For example, one could run the following:
```python
from selenium.webdriver.chrome.options import Options
from selenium.webdriver.chrome.service import Service
from selenium import webdriver
options = Options()
options.headless = True
service = Service(executable_path="chromium.chromedriver")
driver = webdriver.Chrome(options=options, service=service)
ws = WebSearcher(driver)
```
The `go` method of `WebSearcher` should treat the node as a URL. It
should use the webdriver to visit that page and return the URLs of
other pages to which the visited page has hyperlinks.
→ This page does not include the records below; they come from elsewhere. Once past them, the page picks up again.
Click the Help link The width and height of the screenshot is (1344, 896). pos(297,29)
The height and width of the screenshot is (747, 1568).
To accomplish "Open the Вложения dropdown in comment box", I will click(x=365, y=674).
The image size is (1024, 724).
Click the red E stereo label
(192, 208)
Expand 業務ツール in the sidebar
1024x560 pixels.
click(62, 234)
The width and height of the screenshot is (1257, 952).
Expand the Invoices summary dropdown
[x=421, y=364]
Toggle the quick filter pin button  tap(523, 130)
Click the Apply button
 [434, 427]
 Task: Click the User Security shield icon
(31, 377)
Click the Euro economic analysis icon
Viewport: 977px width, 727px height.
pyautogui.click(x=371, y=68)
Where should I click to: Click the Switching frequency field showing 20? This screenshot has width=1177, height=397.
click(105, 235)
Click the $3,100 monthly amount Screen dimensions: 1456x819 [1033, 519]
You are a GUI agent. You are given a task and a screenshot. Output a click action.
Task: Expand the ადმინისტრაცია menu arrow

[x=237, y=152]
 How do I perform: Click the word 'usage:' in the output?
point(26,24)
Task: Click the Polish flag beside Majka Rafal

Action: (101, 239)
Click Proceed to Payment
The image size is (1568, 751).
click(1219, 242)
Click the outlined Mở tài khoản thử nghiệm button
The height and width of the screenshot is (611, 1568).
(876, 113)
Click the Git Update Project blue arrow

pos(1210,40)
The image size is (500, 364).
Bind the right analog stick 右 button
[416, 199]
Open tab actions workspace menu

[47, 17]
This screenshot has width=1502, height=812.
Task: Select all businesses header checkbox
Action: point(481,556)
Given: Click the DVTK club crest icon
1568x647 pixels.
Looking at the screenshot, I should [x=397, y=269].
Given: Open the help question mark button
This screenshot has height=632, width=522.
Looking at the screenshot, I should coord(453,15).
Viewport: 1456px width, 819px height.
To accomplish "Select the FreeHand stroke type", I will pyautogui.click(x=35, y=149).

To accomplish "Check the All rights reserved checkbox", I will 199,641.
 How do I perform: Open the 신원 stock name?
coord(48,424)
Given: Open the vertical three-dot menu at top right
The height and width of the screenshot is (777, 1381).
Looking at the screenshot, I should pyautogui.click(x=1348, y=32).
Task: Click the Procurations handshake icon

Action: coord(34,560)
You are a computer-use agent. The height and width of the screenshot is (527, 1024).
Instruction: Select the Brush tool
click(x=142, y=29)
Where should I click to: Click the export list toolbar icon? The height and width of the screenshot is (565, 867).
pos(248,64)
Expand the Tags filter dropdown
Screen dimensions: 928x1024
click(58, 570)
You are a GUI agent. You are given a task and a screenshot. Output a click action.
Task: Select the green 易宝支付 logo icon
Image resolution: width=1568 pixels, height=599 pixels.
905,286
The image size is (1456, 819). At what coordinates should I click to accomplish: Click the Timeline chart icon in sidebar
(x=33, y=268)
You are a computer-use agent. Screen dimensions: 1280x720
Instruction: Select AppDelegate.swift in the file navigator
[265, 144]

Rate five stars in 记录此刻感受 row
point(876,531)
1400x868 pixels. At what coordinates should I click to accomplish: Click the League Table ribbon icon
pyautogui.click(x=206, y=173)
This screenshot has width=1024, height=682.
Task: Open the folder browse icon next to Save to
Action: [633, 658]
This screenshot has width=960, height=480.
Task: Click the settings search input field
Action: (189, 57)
See `web_test`
in the tester for examples of how it should behave.
The `go` method should also use the following to read any table
fragments on a visited page and store them somewhere (for example, in
an attribute):
https://pandas.pydata.org/pandas-docs/stable/reference/api/pandas.read_html.html
`WebSearcher` should have a `table()` method that
[concatenates](https://pandas.pydata.org/docs/reference/api/pandas.concat.html)
all the fragments in the order they were visited and returns one big
DataFrame. Use `ignore_index=True` when concatenating.
### Manual Debugging
Here is a code snippet you can use as you write your methods to help
test whether they're working:
```python
import os
from selenium.webdriver.chrome.options import Options
from selenium.webdriver.chrome.service import Service
from selenium import webdriver
import scrape
# kill previous chrome instance if still around (to conserve memory)
os.system("pkill -f -9 chromium")
options = Options()
options.headless = True
service = Service(executable_path="chromium.chromedriver")
driver = webdriver.Chrome(options=options, service=service)
# TODO: use IP address of your VM
start_url = "http://YOUR_VM_IP:5000/Node_1.html"
s = scrape.WebSearcher(driver)
print(s.go(start_url))
s = scrape.WebSearcher(driver)
s.bfs_search(start_url)
print(s.table())
driver.close()
```
Expected output:
```
['http://YOUR_VM_IP:5000/Node_2.html', 'http://YOUR_VM_IP:5000/Node_4.html']
clue latitude longitude description
0 1 43.089034 -89.416128 Picnic Point in Madison
1 7 38.105507 126.910613 Silver Beach in Hawaii
2 1 65.044901 -16.712836 Shore of a Volcanic Lake in Iceland
3 3 48.860945 2.335773 The Louvre in Paris
4 8 51.180315 -1.829659 Stonehenge in the UK
5 5 37.434183 -122.321990 Redwood forest in San Francisco
6 2 27.987586 86.925002 Mt. Everest in Nepal
7 4 34.134117 -118.321495 Hollywood Sign in LA
8 5 38.655100 90.061800 Cahokia Mounds in IL
9 9 40.748400 73.985700 Empire State Building in NY
10 4 29.975300 31.137600 Great Sphinx of Giza in Egypt
11 1 47.557600 10.749800 Neuschwanstein Castle in Germany
12 5 38.624700 90.184800 The Gateway Arch in St. Louis
13 3 30.328500 35.444400 Petra in Jordan
14 2 41.480800 82.683400 Cedar Point in OH
15 6 43.070010 -89.409450 Quick Trip on Monroe Street
```
# Individual Part (25%)
You have to do the remainder of this project on your own. Do not
discuss with anybody except 320 staff (mentors, TAs, instructor).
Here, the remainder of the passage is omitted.